▶ **TÂCHE À RÉALISER**
Recopiez les entrées de la ligne contenant « Where should I click to: Select » jusqu'à la fin, ces deux bornes incluses et les demandes comprises. Augmentez de 26 chaque coordonnée figurant dans les réponses.

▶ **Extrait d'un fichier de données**
● ● ● ● ●
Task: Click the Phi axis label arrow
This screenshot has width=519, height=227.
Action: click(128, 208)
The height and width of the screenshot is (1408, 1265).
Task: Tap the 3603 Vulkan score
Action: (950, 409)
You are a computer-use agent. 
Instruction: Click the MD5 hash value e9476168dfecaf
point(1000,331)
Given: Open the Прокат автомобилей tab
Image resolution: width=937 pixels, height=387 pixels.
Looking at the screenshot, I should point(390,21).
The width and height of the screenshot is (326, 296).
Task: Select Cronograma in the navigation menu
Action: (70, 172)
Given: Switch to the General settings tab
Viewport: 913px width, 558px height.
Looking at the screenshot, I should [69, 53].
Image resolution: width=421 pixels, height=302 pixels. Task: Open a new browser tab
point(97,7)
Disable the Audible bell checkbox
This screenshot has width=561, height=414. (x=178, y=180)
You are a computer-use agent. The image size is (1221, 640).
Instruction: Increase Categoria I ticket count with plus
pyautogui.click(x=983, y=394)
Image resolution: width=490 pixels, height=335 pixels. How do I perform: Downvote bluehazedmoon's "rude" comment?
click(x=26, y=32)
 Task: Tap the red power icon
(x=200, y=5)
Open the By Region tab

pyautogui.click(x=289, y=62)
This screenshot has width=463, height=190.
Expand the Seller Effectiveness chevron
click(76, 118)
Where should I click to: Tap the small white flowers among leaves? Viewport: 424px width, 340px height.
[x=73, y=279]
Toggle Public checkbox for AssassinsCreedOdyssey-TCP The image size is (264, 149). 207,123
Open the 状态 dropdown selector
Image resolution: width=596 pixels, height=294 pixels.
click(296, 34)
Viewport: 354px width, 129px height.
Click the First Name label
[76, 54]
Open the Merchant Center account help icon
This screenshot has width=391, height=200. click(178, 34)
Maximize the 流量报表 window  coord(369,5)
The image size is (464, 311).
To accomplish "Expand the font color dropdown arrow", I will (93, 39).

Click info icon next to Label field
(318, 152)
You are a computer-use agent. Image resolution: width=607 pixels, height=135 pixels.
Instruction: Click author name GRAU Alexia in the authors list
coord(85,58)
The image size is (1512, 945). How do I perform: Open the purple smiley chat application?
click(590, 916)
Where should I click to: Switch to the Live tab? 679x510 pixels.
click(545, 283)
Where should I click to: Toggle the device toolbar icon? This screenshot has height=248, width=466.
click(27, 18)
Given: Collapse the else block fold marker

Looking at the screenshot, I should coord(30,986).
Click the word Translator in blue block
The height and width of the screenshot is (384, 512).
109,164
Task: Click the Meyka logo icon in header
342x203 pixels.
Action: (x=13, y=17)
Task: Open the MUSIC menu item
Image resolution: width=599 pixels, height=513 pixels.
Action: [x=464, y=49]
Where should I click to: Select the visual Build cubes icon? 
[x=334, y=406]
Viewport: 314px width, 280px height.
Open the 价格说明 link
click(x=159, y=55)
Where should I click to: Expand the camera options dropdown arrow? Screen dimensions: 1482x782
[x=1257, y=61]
● ● ● ● ●
▶ **CORRIGÉ**
Where should I click to: Select the visual Build cubes icon? 
[x=360, y=432]
Viewport: 314px width, 280px height.
Open the 价格说明 link
click(x=185, y=81)
Where should I click to: Expand the camera options dropdown arrow? Screen dimensions: 1482x782
[x=1283, y=87]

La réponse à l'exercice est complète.